▶ [TASK BRIEF]:
The expected output is a verbatim reprint of the lines from the beginning of the data that follows through the line that contains "Task: Open View".

▶ [AVAILABLE RECORDS]:
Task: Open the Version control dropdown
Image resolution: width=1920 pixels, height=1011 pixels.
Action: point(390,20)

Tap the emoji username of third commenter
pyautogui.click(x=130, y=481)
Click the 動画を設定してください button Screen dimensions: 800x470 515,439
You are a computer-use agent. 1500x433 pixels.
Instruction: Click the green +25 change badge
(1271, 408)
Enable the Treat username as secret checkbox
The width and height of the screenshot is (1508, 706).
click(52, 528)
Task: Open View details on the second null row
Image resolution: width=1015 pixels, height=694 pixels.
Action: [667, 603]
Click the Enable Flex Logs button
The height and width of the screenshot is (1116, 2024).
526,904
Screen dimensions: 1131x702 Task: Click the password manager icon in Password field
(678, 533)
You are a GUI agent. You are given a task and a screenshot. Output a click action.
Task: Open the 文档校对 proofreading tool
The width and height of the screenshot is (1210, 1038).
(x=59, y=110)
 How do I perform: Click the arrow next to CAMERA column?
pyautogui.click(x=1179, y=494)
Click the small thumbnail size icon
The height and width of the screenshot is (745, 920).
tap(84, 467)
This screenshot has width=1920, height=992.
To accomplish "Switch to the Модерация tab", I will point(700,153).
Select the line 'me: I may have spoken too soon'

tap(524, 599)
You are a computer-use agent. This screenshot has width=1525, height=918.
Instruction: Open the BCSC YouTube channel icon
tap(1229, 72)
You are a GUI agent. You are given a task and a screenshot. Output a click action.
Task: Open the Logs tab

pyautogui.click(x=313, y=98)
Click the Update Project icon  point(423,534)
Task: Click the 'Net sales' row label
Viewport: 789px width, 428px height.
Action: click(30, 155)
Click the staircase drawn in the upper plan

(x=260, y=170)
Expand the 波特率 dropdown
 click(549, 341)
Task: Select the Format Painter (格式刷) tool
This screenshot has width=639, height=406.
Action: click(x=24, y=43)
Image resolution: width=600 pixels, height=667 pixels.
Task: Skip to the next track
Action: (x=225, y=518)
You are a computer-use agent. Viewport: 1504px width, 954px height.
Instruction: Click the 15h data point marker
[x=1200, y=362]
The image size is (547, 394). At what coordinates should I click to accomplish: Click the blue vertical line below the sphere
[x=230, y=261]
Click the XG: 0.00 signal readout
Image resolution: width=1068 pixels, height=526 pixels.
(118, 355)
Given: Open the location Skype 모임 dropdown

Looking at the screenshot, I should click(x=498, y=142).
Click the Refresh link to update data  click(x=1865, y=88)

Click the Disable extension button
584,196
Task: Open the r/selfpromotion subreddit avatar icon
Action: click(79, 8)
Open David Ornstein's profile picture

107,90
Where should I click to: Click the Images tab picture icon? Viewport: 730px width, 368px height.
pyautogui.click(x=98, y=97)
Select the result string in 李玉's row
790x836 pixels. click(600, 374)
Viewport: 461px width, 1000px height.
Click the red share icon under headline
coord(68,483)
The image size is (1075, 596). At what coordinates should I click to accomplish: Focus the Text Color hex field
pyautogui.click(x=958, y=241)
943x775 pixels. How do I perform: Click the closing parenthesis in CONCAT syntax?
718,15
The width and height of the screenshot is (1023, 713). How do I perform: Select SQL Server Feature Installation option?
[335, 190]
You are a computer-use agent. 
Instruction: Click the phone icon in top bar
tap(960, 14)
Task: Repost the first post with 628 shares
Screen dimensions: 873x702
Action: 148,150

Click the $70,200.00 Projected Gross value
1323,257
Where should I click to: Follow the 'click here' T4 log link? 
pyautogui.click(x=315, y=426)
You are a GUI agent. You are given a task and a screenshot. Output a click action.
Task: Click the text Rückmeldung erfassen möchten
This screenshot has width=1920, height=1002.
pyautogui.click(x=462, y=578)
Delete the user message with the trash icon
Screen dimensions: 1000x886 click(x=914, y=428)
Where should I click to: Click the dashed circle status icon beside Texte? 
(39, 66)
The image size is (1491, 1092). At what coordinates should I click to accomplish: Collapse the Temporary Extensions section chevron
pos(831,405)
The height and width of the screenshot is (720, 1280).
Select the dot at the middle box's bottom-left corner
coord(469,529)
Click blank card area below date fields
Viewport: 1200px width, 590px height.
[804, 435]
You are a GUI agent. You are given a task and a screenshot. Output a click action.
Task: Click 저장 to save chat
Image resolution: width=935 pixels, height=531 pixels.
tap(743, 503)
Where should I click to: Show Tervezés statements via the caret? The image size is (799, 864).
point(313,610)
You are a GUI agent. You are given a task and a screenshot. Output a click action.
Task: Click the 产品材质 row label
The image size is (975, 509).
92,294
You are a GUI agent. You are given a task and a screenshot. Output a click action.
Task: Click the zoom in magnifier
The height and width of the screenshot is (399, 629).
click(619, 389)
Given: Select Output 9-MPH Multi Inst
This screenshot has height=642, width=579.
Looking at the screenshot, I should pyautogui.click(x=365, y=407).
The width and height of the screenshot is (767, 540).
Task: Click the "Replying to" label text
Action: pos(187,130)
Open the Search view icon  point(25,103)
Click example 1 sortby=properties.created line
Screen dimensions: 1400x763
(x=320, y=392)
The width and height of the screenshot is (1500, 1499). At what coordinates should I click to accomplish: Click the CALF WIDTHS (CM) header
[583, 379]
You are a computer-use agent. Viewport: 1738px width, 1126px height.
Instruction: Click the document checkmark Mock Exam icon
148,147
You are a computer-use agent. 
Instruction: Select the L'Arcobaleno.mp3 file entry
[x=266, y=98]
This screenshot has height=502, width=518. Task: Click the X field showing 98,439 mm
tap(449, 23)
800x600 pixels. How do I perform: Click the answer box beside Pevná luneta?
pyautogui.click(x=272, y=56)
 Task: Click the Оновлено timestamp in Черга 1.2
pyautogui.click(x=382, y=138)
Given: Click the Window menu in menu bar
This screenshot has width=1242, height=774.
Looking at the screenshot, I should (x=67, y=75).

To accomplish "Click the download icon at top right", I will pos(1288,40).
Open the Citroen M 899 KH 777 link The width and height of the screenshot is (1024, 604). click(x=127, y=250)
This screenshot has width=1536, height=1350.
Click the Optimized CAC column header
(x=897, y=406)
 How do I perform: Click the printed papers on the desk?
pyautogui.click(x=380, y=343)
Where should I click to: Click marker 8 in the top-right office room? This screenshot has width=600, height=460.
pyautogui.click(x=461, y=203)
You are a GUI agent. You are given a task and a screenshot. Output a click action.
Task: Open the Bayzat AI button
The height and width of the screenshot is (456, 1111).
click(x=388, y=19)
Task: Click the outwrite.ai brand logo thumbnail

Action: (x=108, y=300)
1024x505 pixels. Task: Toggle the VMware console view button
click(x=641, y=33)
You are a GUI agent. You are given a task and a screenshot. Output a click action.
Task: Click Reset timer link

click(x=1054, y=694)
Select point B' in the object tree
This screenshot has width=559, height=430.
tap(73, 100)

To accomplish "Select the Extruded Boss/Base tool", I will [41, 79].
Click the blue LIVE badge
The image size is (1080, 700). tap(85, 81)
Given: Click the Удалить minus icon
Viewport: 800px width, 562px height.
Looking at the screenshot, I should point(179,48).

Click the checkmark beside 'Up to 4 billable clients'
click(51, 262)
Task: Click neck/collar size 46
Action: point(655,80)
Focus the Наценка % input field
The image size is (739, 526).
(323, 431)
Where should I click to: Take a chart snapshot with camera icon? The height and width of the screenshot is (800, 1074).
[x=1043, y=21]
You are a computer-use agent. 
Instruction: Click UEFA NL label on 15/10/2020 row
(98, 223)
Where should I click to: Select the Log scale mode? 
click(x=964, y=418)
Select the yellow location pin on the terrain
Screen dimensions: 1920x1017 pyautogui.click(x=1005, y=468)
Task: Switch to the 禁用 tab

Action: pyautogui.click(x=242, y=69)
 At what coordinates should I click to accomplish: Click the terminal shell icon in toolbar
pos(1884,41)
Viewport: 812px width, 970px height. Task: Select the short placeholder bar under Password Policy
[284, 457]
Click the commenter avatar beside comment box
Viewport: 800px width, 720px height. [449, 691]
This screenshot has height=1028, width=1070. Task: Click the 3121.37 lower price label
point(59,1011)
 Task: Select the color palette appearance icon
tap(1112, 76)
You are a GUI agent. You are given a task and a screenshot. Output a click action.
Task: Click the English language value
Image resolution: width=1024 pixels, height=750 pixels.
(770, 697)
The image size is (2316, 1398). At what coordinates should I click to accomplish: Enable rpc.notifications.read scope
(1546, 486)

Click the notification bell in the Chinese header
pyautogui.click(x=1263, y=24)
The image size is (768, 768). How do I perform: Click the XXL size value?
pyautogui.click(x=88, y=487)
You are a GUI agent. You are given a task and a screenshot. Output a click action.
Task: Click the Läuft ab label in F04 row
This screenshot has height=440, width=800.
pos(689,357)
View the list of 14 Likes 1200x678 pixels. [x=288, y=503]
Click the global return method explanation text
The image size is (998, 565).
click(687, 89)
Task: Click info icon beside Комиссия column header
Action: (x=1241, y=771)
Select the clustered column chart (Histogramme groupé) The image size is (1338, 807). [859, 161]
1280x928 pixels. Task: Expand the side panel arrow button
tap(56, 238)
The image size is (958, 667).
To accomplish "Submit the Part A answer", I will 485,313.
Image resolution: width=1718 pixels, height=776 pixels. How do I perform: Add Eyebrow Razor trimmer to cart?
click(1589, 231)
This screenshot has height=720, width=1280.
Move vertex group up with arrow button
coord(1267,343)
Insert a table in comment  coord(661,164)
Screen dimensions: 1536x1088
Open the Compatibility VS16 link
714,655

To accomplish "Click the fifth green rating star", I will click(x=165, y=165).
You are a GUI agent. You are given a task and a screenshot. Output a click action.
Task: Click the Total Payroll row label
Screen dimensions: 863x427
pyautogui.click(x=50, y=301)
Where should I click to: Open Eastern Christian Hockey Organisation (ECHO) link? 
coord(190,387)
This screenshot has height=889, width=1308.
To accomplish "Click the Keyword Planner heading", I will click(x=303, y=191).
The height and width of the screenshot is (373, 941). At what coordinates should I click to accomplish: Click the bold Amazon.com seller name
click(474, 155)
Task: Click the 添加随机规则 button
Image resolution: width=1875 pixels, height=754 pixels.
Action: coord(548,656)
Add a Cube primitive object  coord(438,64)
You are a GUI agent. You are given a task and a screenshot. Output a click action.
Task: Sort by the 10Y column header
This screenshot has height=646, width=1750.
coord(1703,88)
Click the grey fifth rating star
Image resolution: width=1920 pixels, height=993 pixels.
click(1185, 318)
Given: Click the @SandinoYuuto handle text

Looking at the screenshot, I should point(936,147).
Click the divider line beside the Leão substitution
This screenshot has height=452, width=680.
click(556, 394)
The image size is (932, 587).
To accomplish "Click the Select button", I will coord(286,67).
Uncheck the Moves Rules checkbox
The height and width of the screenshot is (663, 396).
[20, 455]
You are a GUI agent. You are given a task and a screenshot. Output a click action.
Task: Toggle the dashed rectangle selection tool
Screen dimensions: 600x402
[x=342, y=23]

▶ [SOLUTION TO THE PROBLEM]:
Task: Open the Version control dropdown
Image resolution: width=1920 pixels, height=1011 pixels.
Action: point(390,20)

Tap the emoji username of third commenter
pyautogui.click(x=130, y=481)
Click the 動画を設定してください button Screen dimensions: 800x470 515,439
You are a computer-use agent. 1500x433 pixels.
Instruction: Click the green +25 change badge
(1271, 408)
Enable the Treat username as secret checkbox
The width and height of the screenshot is (1508, 706).
click(52, 528)
Task: Open View details on the second null row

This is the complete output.